Please return the article on the European crisis below word for word, from its title to its final sentence.

__DOCUMENT__:
=-=-=-=-=
The Italian omen
Published in Business Spectator (Melbourne), 12 August 2010
http://www.businessspectator.com.au/bs.nsf/Article/Europe-debt-GFC-Greece-pd20100811-885F6?OpenDocument
A few months ago, you could not read any newspaper, watch TV or listen to the radio without being bombarded by news about the great European crisis. Remember the frantic sequence of emergency summits, trillion dollar rescue packages and predictions of the euro dropping to parity with the US dollar? Judging by the tremors it created, an earthquake must have been rocking Europe at the time.
With the advantage of hindsight, you may now be asking yourself what this was all about. Some European economies are growing again, the euro has regained much of the lost ground vis-à-vis the US dollar, and Spain even won the World Cup.
So is everything back to normal for Europe? Was the seeming earthquake just a storm in a teacup?
The latest initiative of the Italian government is a useful reminder that Europe is still facing a mountain of problems. You can actually take this quite literally.
=-=-=-=-=
__RAW DATA__:
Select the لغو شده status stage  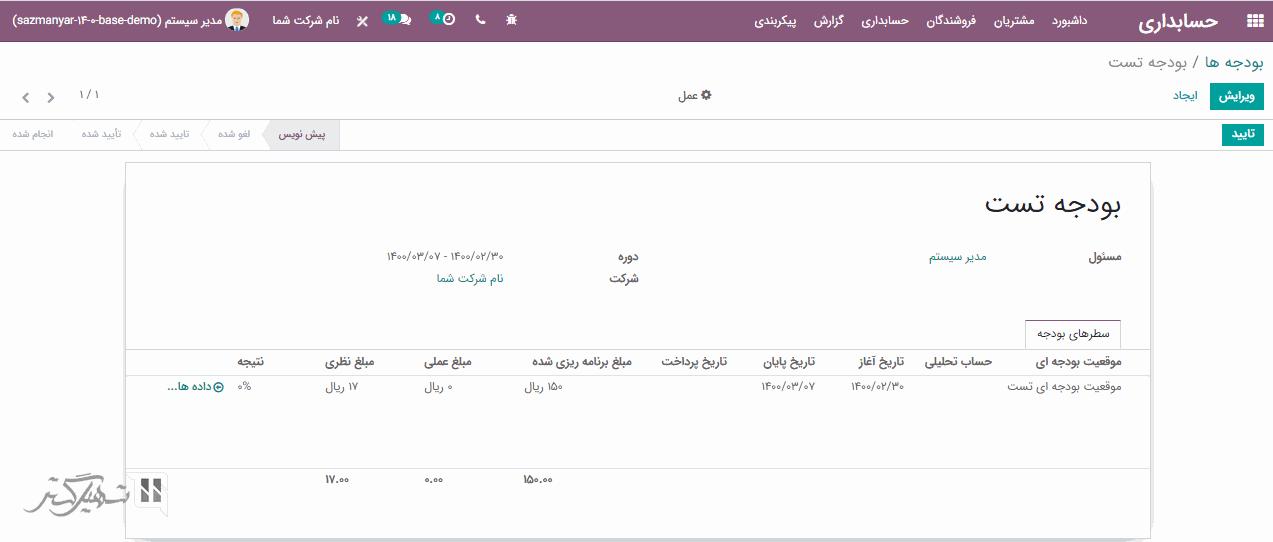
=-=-=-=-=
__FULL SOLUTION__:
The Italian omen
Published in Business Spectator (Melbourne), 12 August 2010
http://www.businessspectator.com.au/bs.nsf/Article/Europe-debt-GFC-Greece-pd20100811-885F6?OpenDocument
A few months ago, you could not read any newspaper, watch TV or listen to the radio without being bombarded by news about the great European crisis. Remember the frantic sequence of emergency summits, trillion dollar rescue packages and predictions of the euro dropping to parity with the US dollar? Judging by the tremors it created, an earthquake must have been rocking Europe at the time.
With the advantage of hindsight, you may now be asking yourself what this was all about. Some European economies are growing again, the euro has regained much of the lost ground vis-à-vis the US dollar, and Spain even won the World Cup.
So is everything back to normal for Europe? Was the seeming earthquake just a storm in a teacup?
The latest initiative of the Italian government is a useful reminder that Europe is still facing a mountain of problems. You can actually take this quite literally.